§ **Exercise details**
Identify every line of the data that contains the string "width", treating uppercase and lowercase as distinct, and copy each such line in full.

··· Records shown

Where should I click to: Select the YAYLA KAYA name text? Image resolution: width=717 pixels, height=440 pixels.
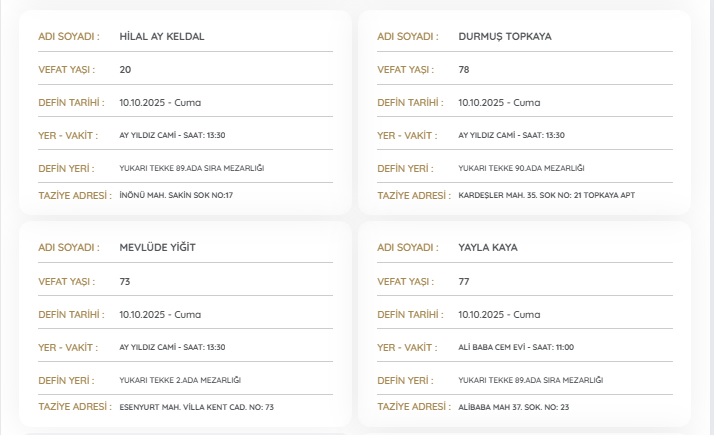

······
··· Records shown

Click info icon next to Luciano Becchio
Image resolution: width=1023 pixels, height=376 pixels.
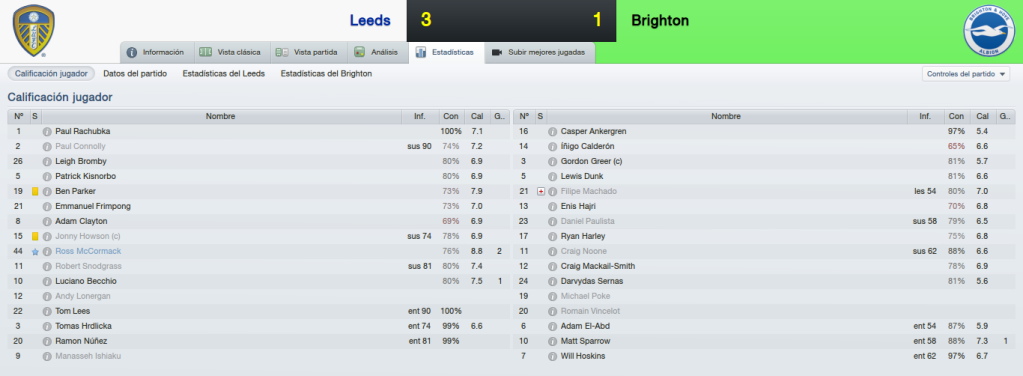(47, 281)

······
··· Records shown

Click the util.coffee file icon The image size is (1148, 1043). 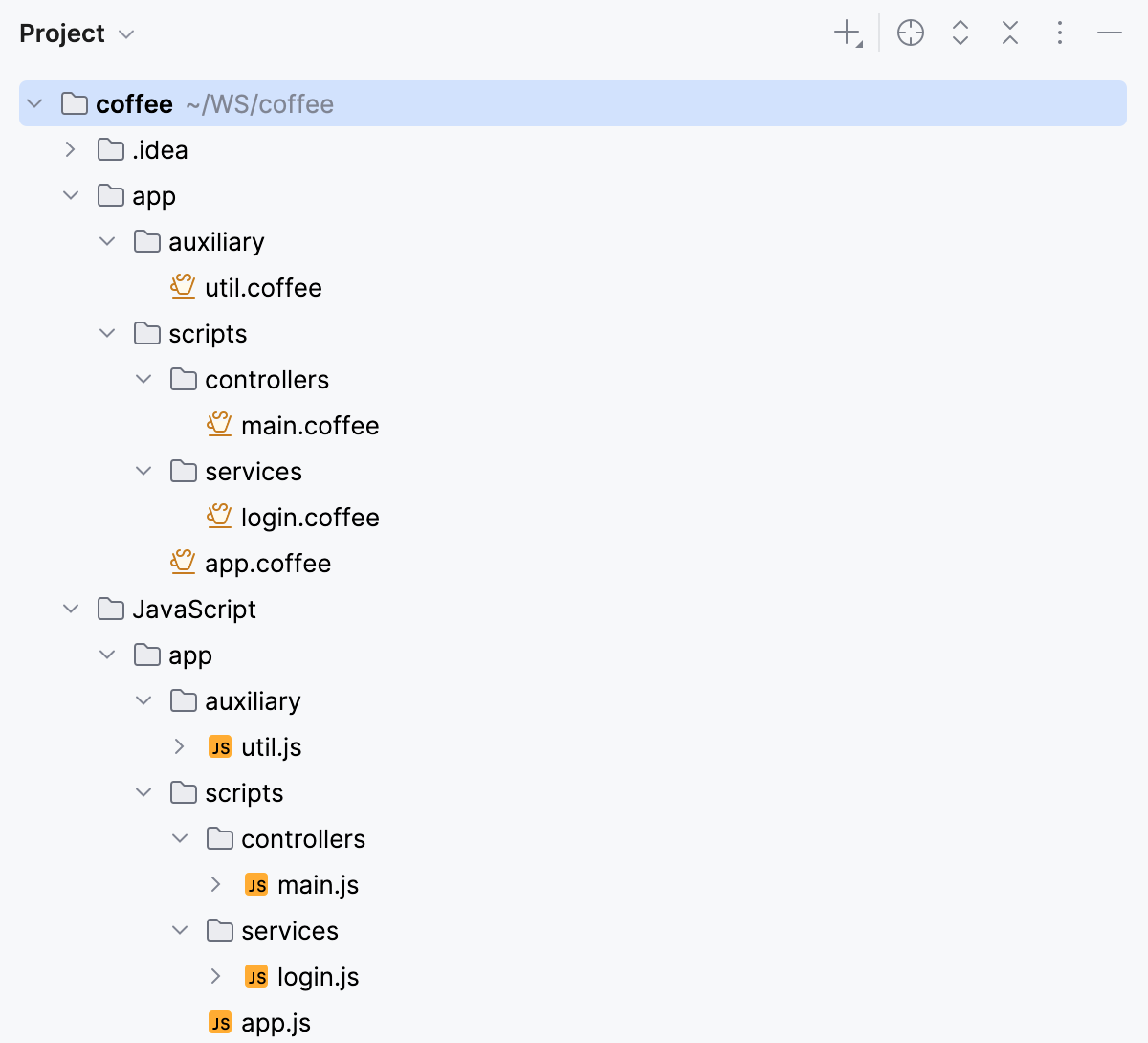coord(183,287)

······

§ **Final result**
Where should I click to: Select the YAYLA KAYA name text? Image resolution: width=717 pixels, height=440 pixels.
Image resolution: width=1023 pixels, height=376 pixels.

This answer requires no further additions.